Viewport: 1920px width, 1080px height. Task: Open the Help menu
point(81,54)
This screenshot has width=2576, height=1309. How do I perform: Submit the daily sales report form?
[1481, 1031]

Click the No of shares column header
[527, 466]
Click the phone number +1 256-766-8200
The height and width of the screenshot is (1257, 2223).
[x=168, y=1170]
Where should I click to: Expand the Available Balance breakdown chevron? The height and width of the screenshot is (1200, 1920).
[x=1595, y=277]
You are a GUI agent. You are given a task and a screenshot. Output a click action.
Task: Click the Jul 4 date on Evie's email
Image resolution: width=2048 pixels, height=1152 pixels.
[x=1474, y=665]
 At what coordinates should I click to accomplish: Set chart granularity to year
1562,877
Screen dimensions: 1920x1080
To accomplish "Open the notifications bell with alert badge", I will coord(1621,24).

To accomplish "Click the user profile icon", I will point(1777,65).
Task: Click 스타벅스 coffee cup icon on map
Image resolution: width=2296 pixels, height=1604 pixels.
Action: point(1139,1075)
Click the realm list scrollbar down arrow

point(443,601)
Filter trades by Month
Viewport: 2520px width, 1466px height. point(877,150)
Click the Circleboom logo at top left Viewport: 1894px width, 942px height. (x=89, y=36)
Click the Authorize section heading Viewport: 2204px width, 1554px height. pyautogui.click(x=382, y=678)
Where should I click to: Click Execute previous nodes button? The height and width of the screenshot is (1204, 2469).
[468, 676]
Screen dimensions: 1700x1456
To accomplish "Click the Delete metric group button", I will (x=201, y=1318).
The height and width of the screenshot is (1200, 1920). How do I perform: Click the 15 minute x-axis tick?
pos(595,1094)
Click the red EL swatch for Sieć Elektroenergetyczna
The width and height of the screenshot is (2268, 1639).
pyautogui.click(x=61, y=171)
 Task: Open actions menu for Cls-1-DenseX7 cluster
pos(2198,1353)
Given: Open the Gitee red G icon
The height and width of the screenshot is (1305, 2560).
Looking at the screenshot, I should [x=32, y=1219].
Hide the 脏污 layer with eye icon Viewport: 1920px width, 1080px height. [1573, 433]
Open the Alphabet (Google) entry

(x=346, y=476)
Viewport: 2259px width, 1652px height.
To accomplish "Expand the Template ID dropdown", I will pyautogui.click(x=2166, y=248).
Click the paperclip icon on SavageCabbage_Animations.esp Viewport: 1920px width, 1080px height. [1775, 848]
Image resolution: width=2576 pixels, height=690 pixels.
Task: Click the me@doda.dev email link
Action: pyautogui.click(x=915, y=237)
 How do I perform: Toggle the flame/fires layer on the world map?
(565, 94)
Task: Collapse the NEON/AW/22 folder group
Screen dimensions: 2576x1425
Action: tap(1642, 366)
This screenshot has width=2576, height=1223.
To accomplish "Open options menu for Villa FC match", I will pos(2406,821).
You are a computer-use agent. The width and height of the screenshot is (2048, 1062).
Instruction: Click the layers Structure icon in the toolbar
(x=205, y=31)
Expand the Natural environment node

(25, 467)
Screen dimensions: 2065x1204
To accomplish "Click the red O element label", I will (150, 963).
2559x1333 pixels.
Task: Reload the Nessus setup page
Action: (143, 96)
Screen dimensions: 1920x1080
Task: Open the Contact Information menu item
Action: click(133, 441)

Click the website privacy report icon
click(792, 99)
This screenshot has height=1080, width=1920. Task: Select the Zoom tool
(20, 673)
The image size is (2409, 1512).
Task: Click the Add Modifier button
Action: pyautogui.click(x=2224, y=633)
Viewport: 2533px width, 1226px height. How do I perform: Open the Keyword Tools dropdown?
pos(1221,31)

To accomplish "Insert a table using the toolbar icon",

- - - - - - -

> Problem description:
Every line of the material that holds the word "agent" must be found and copied.

> Solution below:
You are a GUI agent. You are given a task and a screenshot. Output a click action.
You are a computer-use agent. The width and height of the screenshot is (2048, 1062).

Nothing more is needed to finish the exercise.